Pero se nos podrá decir: todos estos principios serían muy buenos cuando se estableció entre nosotros la federación, para que se hubiesen tomado estas medidas, mas no ahora que se han acordado las contrarias. ¿Y dónde están esos acuerdos contrarios a los principios enunciados? ¿qué artículo de la Constitución prohíbe a los poderes generales fijar las bases del derecho de ciudadanía en toda la República? Desafiamos a cualquiera a que nos lo enseñe bien seguros de que no lo encontrará; todo lo contrario, por el artículo 31 de esta ley fundamental, el Congreso de la Unión puede dictar todas las leyes y decretos que estime conducentes a mantener el orden público en lo interior de la federación; y ¿cuál es más necesaria al efecto, que la que arreglando de un golpe las elecciones va a cortar para siempre todos los motivos de disturbios y asonadas que periódicamente han desgarrado el seno de la República?

En efecto, la época de las elecciones ha sido siempre una calamidad pública para la Nación por el ningún arreglo del importante derecho de ciudadanía; si éste pues llega a conseguirse por una ley general, se habrá ocurrido a todo y dado cumplimiento al artículo citado. Ni se nos diga que en ese mismo artículo se previene que las leyes que a virtud del mismo se dicten, no sean entrometiéndose en la administración interior de los Estados, pues ya hemos probado no se halla en este caso el proyecto que proponemos; puesto que no hay disposición ninguna que designe esta facultad a los Estados y existen muchas que autorizan para ello a los poderes generales.

Sentados estos principios, debemos examinar qué otras condiciones sobre las ya fijadas por las leyes deberán exigirse para el ejercicio del derecho de ciudadanía y sin vacilar aseguramos desde luego que la propiedad; ésta sola suple los defectos de las demás que pudieran exigirse y la falta de ésta no puede ser compensada por ninguna de las otras. Para proceder con acierto y evitar cuestiones inútiles que provienen siempre de palabras indefinidas, debemos fijar lo que entendemos por esta palabra; propiedad a nuestro juicio no es otra cosa que la posesión de los bienes capaces de constituir por sí mismos una subsistencia desahogada e independiente; al que tiene estos medios de subsistir le llamamos propietario y de él decimos que debe ejercer exclusivamente los derechos políticos. Como los medios de subsistir pueden depender del dominio o usufructo de fincas o capitales, lo mismo que de la industria de cada uno, se ve bien claro que no tratamos de fijar exclusivamente en los dueños de tierras el derecho de ciudadanía, sino que antes al contrario, lo extendemos a todas las profesiones, puesto que en todas ellas sus productos pueden ser tales que lleguen a constituir una suerte independiente y una subsistencia cómoda y desahogada.
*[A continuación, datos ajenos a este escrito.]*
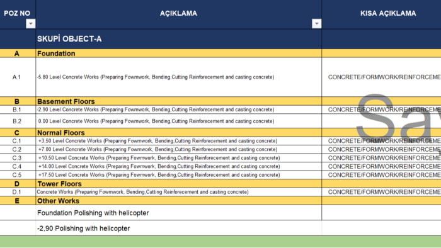Select the 0.00 Level Concrete Works cell
Screen dimensions: 441x248
[x=178, y=121]
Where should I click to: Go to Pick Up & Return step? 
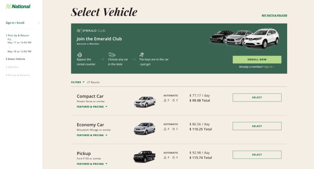tap(17, 35)
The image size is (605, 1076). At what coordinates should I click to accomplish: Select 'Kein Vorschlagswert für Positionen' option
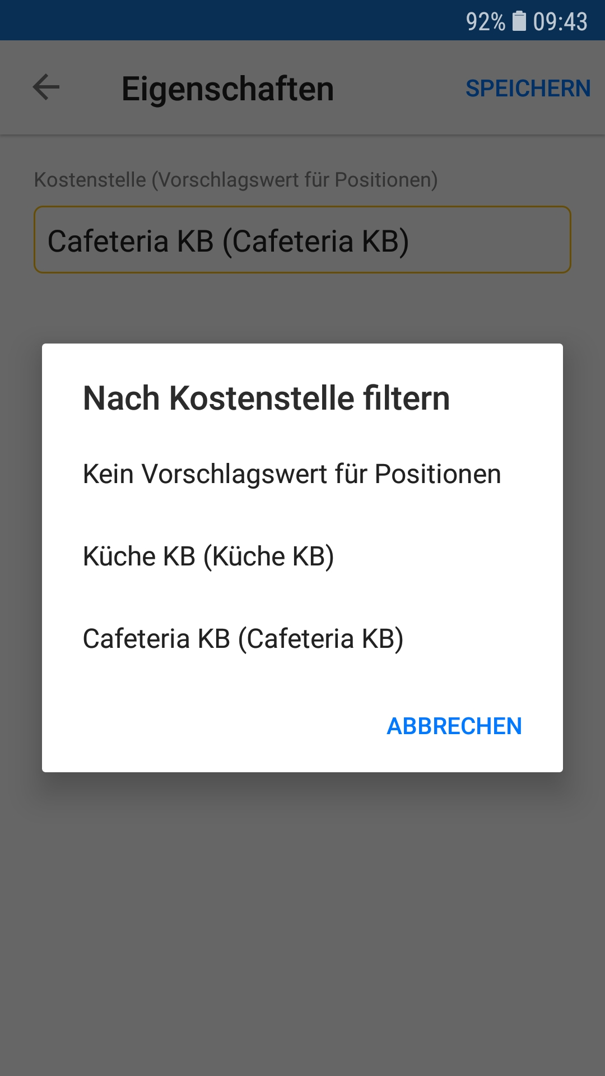pos(291,474)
Desde luego es una presunción muy fundada en favor de la propiedad, que todas las naciones que la han puesto por base del derecho de ciudadanía hayan caminado pacífica y tranquilamente por la senda constitucional, cuando las que no la han exigido no les ha sido posible fijar una marcha regularizada, estable ni duradera. Para conocer la justicia de esta observación, basta volver la vista a todas las naciones de Europa y aun de América, Francia, Inglaterra, Polonia, Suecia, los ducados de Alemania Holanda, la Confederación Suiza y la de los Estados Unidos del norte de nuestro continente, que han hecho esencialmente afecto a la propiedad el derecho de ciudadanía, en lo general han caminado, desde que se dio este importante paso, sin trastornos ni vaivenes y sin grandes ni fuertes sacudimientos, por la senda constitucional, llegando a consolidar el sistema representativo de un modo sólido y duradero; cuando España, Portugal, Nápoles y todas las repúblicas nuevas de América, que adoptando los principios de la Constitución española extendiendo a los no propietarios el ejercicio de los derechos políticos, han caminado sin interrupción de una revolución en otra sin acertar a fijarse en nada, no obstante haber ensayado todas las combinaciones conocidas de los poderes públicos y haber procurado realizar muchas desconocidas, exóticas y sin ejemplo.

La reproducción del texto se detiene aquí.